Allison Sekuler (FSEP, FPS, FAPS) is the Sandra A. Rotman Chair in Cognitive Neuroscience, Vice-President of Research at Baycrest Health Sciences, and Managing Director of the Rotman Research Institute and the Centre for Aging + Brain Health Innovation which supports innovators in Ontario, across Canada, and globally.
A graduate of Pomona College (BA in Mathematics and Psychology) and the University of California, Berkeley (PhD in Psychology), Allison holds faculty positions in the Department of Psychology, Neuroscience & Behaviour at McMaster University and the Department of Psychology at the University of Toronto. Her research uses behavioural and neuroimaging approaches to understand how the brain processes visual information, with specific interests in face perception, motion processing, perceptual learning, neural plasticity, aging, and neurotechnology. Her research was the first to show conclusively that older brains ‘rewire’ themselves to compensate for functional changes.

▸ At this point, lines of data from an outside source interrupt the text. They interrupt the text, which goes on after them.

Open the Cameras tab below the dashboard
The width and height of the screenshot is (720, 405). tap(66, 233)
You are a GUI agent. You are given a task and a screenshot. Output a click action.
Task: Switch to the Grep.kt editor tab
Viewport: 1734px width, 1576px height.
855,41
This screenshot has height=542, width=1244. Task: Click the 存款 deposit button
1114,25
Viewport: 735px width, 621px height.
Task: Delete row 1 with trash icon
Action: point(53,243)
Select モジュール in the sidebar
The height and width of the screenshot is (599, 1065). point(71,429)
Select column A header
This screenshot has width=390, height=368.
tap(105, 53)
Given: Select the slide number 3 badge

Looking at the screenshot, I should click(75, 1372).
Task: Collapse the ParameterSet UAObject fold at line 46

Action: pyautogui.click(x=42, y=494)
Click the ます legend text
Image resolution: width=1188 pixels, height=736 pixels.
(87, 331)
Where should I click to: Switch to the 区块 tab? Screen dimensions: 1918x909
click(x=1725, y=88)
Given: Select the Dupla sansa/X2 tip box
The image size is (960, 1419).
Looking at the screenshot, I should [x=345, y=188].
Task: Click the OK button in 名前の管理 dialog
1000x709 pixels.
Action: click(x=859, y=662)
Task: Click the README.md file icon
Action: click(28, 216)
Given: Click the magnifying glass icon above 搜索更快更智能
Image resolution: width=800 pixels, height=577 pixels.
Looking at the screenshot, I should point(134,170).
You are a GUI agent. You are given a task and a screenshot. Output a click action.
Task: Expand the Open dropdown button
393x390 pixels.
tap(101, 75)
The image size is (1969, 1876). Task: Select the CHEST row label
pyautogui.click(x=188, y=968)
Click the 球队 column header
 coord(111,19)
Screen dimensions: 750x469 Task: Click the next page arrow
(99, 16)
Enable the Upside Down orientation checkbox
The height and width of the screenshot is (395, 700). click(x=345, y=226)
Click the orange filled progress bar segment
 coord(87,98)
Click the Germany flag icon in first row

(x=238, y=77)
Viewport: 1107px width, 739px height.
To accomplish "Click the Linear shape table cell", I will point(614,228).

Alison’s clinical and translational research aims to develop methods to prevent, detect, and treat age-related sensory and cognitive decline. She has scientific and industry collaborations across North America, Europe, and Asia, and her work has been published in leading international journals, including Nature, Current Biology, and the Journal of Neuroscience. She chairs the Natural Science and Engineering Research Council’s Public Impact Value Proposition committee; serves on the governing and advisory boards for Hamilton Health Sciences, VISTA, and BrainsCAN; and is a founding steering committee member of the Canadian Brain Research Strategy. She also is a longstanding and passionate supporter of research communication and public outreach, and a sought-after speaker, podcaster, and commentator in national and international media.
Allison is the co-founder of FoVea (Females of Vision et al.), an international organization to advance women in vision science, and co-champion of the Ontario Hospital Association’s Research and Innovation Anti-Racism Taskforce. She is a highly respected advocate for women and underrepresented groups in science, engineering, and technology. Allison has won numerous national and international awards for research, teaching, and leadership – including serving as the country’s first Canada Research Chair in Cognitive Neuroscience. in 2019, she was named one of WXN’s Top 100 Most Powerful Women in Canada. In her spare time, Allison is proving that you’re never too old to learn – she started playing drums just a few years ago, and is now completing her Drum Professional Certificate at the Berklee College of Music.